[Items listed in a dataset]
......
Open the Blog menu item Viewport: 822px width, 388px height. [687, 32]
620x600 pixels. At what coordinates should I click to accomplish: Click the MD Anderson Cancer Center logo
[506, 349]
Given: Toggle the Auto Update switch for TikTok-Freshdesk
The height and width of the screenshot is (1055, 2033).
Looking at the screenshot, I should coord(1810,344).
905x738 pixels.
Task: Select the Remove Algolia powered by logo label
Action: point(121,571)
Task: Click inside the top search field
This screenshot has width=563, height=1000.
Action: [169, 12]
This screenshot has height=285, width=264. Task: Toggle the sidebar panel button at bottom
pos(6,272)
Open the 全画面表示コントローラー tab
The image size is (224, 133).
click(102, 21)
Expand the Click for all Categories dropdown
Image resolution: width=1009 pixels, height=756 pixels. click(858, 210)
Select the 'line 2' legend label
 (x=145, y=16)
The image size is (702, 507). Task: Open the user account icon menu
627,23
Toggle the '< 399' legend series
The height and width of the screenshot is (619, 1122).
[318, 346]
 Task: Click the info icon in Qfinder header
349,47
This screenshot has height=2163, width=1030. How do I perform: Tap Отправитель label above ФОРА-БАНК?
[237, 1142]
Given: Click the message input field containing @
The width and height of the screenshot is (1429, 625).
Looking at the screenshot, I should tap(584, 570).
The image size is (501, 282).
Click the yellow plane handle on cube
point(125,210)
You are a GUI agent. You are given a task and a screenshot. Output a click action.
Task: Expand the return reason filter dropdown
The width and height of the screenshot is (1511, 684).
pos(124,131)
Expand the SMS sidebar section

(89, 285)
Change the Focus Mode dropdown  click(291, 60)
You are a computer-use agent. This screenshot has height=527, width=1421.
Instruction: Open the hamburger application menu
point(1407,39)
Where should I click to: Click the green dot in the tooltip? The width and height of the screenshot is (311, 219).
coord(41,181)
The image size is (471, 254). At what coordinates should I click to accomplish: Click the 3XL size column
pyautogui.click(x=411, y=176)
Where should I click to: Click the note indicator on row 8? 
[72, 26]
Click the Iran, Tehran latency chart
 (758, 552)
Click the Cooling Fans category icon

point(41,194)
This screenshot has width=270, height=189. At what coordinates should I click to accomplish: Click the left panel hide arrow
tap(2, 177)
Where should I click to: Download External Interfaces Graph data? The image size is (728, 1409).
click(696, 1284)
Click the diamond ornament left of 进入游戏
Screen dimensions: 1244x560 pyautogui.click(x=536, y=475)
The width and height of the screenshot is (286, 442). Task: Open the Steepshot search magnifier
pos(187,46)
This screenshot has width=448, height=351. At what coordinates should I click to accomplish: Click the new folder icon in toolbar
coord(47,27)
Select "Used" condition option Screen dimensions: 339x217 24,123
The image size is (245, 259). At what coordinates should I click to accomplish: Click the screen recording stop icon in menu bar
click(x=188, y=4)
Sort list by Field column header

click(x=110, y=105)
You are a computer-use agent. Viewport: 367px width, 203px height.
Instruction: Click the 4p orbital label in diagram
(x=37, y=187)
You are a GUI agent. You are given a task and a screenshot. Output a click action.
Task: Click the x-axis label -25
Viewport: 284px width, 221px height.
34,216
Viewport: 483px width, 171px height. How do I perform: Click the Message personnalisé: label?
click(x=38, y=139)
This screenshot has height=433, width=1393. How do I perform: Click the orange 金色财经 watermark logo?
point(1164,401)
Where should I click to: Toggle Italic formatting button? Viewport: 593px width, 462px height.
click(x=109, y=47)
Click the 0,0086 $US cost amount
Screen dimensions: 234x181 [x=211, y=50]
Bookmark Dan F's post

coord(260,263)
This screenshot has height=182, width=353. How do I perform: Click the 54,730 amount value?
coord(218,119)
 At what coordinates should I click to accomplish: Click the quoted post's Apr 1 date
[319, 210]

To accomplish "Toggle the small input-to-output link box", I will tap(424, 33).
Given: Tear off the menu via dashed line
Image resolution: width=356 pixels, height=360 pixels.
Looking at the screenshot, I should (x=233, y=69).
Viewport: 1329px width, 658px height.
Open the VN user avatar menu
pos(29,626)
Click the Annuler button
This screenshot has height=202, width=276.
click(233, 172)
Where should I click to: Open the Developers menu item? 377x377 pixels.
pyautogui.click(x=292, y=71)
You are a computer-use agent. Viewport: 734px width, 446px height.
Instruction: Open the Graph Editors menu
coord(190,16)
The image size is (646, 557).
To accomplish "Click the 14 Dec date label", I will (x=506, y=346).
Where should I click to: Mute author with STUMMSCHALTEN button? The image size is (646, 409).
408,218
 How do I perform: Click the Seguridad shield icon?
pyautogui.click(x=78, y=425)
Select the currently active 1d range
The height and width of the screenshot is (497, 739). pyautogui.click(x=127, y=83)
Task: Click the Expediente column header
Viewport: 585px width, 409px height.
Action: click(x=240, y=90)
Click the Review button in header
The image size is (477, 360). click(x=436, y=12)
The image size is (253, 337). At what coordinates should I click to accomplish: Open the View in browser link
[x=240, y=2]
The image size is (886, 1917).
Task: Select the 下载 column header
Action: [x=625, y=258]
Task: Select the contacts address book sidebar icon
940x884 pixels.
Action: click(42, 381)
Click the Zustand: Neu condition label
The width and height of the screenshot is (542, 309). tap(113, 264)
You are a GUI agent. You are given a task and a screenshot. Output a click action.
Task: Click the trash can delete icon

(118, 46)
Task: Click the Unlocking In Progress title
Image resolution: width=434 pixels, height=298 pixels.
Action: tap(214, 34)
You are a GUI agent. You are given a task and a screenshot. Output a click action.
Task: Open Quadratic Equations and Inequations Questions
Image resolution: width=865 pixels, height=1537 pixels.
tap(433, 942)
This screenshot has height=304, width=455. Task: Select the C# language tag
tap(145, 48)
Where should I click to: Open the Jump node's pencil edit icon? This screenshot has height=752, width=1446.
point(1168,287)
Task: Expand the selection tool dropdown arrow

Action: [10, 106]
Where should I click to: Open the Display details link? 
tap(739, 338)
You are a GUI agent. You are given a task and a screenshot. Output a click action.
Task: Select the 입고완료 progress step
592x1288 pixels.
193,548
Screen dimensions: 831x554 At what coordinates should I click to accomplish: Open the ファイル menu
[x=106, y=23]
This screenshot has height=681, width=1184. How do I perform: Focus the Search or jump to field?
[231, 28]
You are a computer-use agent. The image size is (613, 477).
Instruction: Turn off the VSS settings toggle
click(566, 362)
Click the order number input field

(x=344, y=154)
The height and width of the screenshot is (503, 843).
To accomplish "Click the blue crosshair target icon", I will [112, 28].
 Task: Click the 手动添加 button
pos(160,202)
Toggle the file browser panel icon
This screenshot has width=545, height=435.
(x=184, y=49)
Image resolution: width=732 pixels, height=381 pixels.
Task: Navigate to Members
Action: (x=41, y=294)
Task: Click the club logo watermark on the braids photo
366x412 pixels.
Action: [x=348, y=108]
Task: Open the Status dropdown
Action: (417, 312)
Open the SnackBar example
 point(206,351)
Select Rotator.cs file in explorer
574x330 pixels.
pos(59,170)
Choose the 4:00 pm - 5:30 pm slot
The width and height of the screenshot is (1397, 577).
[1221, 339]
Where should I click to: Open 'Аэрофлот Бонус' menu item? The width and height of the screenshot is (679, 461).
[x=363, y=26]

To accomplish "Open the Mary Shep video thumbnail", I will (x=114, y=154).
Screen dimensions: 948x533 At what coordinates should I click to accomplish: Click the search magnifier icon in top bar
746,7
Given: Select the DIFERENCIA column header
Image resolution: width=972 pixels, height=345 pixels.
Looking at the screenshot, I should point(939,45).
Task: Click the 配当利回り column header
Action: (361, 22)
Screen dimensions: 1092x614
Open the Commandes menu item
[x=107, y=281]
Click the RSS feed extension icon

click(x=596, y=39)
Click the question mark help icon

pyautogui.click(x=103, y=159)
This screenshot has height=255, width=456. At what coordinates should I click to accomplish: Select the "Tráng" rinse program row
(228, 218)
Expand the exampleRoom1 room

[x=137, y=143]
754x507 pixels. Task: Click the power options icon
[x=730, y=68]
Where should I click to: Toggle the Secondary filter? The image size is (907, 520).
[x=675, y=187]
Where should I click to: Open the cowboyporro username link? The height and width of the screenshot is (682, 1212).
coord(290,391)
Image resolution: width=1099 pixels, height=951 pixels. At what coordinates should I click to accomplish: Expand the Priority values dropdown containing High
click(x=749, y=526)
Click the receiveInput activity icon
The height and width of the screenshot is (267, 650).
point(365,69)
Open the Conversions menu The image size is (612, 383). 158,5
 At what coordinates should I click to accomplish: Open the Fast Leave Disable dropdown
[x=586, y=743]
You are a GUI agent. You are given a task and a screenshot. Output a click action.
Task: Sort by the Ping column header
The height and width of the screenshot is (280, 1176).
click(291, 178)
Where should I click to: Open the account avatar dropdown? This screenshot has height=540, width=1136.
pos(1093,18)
......
*Task requirements*
Work through the records above. Copy every line with the string "file".

*Reply to the task*
Toggle the file browser panel icon
Select Rotator.cs file in explorer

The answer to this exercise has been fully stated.